Just a different combination of balance !

now let's see Canon's move ....


----------



## dr croubie (Jul 22, 2011)

4) Leica M9, Fullframe sensor, really short flange distance, patented mirror thing on sensor to overcome angle of incidence problem, really nice glass, but have to sell your EF 800mm to buy one...


----------



## WarStreet (Jul 23, 2011)

dr croubie said:


> 4) Leica M9, Fullframe sensor, really short flange distance, patented mirror thing on sensor to overcome angle of incidence problem, really nice glass, but have to sell your EF 800mm to buy one...



This one beats them all. I don't know much about it's lenses. Some are very small compared to Canon, but others seems to be just slightly smaller.


----------



## Gothmoth (Jul 23, 2011)

Flake said:


> Will they beat Canon to the launch and can Canon resist launching their own mirrorless model once Nikon join the market?



who cares what nikon does?

canon will release a mirrorless camera when they think they are ready.


----------



## Flake (Jul 23, 2011)

I care what Nikon does!

I have a huge investment in Canon gear & I need them to remain a market leader or at least a close follower. In addition it's important that the market remains healthy, because competition drives innovation & product development. 

It's also important that there's an element of competition between the top companies to keep prices reasonable.

The 5D MkII was released maybe before it was fully ready (auto focus) because of pressure from Nikons D700 so it's not true to say that they will release it when they are ready!


----------



## Haydn1971 (Jul 23, 2011)

Although much has been said about a compact interchangeable lens camera from various brands, the only firms to launch one are companies that don't have a wide successful range of DSLR's/MF cameras - Nikon and Canon have a vast market share of DSLR'S, bridge cams and compacts, and Pentax has just lauched a micro system with a tiny sensor, which won't affect it's DSLR sales.

However, Sony, Panasonic, Fuji and Olympus now have a poor market share in DSLR's, thus are seeking any way to grab a bigger share as they can't apparently compete with the big two. Samsung are a bit of an oddball and so new to the market, I'm not sure where their share will go, but I wouldn't be surprised to see them snapping at Canon/Nikon's ankles within 5 years, perhaps even market share leader in 10. Watch this space !

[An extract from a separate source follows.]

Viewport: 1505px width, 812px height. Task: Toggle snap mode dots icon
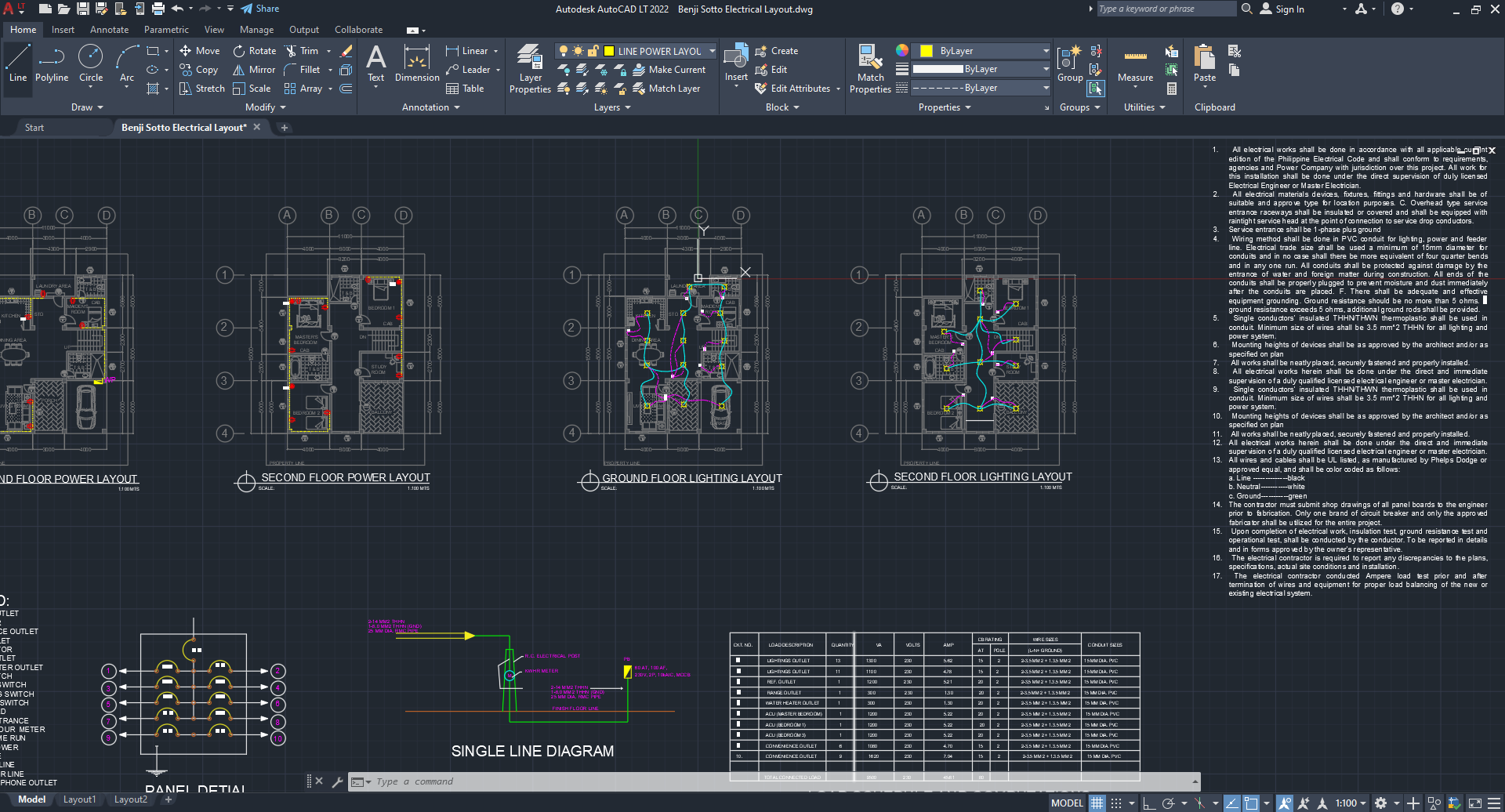(x=1116, y=803)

So, although Nikon appears to have a system, Canon has patents for and EVIL, is it really an essential item for them or just a diversion from what they know best ?


----------



## Amber (Jul 23, 2011)

the new mirrorless demo machine is here, temperatly named X810. The user is not going to post pictures of the whole camera due to trade secret and he do not want to lost his job. but he did post a picture of the mount as requested by other users. ;D   :


----------



## gene_can_sing (Jul 23, 2011)

Mirrorless would be great for a video camera. The ability to use any lens and PL mounts would be huge. I'm sure Canon's eventual (and they do take a LONG time) large sensor video camera will be mirrorless with an EF adaptor. 

I have to say, having an Electronic View Finder vs. the traditional mirror VF is really nice because you have a much more accurate view of the exposure with an EVF, though I would still use it with the meter. With a mirror, you can't tell crap for exposure based on the VF, and have to rely solely on the meter for proper exposure.


----------